None were made, however, because no one was really there—the protest was a holographic projection, a virtual end-around of repressive authority. In a video posted online, a spokeswoman for the movement prophesied: “Ultimately, if you are a person, you won’t be allowed to express yourself freely. You will only be able to do it if you are a hologram.”

The Madrid protest received little media attention, but higher-profile holograms had already begun populating newsfeeds. Less than a year earlier, India’s general election—the largest voting event in history—was decided. The nation’s new prime minister, Narenda Modi, ran an “omnipresent” campaign that included appearances in over 1,400 locations as a hologram. In the words of one Bloomberg Businessweek headline, the Bharatiya Janata Party candidate “went full Tupac,” a reference to the 3-D digital reappearance of the deceased rapper Tupac Shakur at the 2012 Coachella music festival. Following shortly on the heels of Modi’s victory, Michael Jackson posthumously moonwalked at the 2014 Billboard Music Awards, a holographic “performance” that was met with equal parts fascination and disgust.
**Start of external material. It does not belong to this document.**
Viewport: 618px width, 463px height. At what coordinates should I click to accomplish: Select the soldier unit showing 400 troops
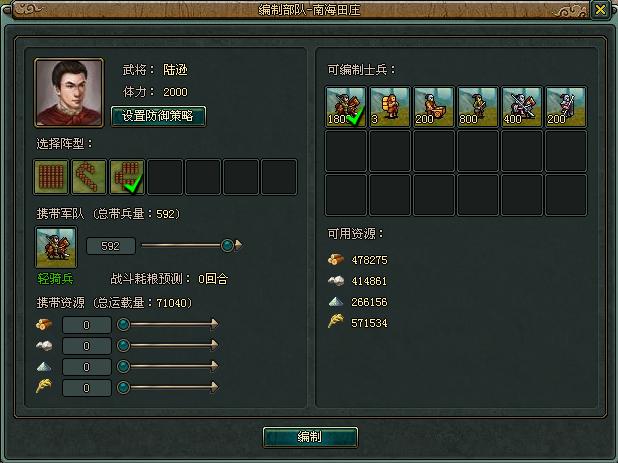522,107
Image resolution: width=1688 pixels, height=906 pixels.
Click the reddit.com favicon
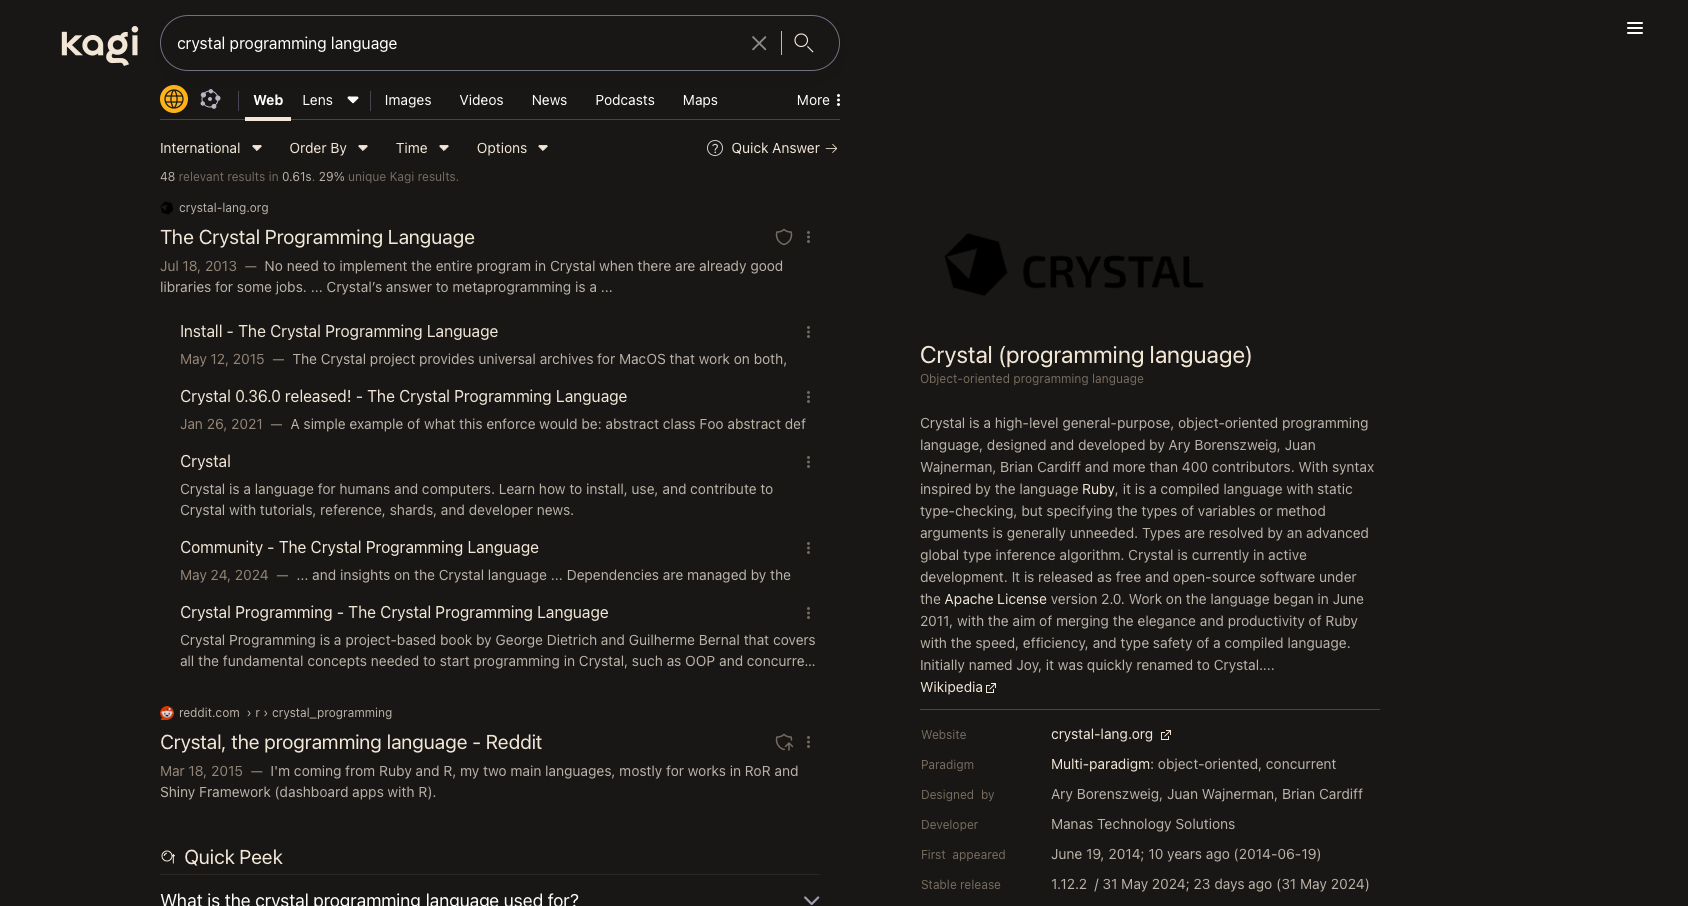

Simultaneously here and gone, holograms are stand-ins for all things virtual, harbingers of a “mixed reality” in which the real and the simulated have been integrated seamlessly. Highly hyped future products such as Magic Leap and Microsoft HoloLens hope to holographically enhance ordinary life, promising a revolution in communication, gaming, home improvement, engineering, design, and art making—an “internet of experiences” that will displace the current information-dependent culture. In reality, however, holograms have mostly been gaudy stunts that reveal people's anxiety about technological presence.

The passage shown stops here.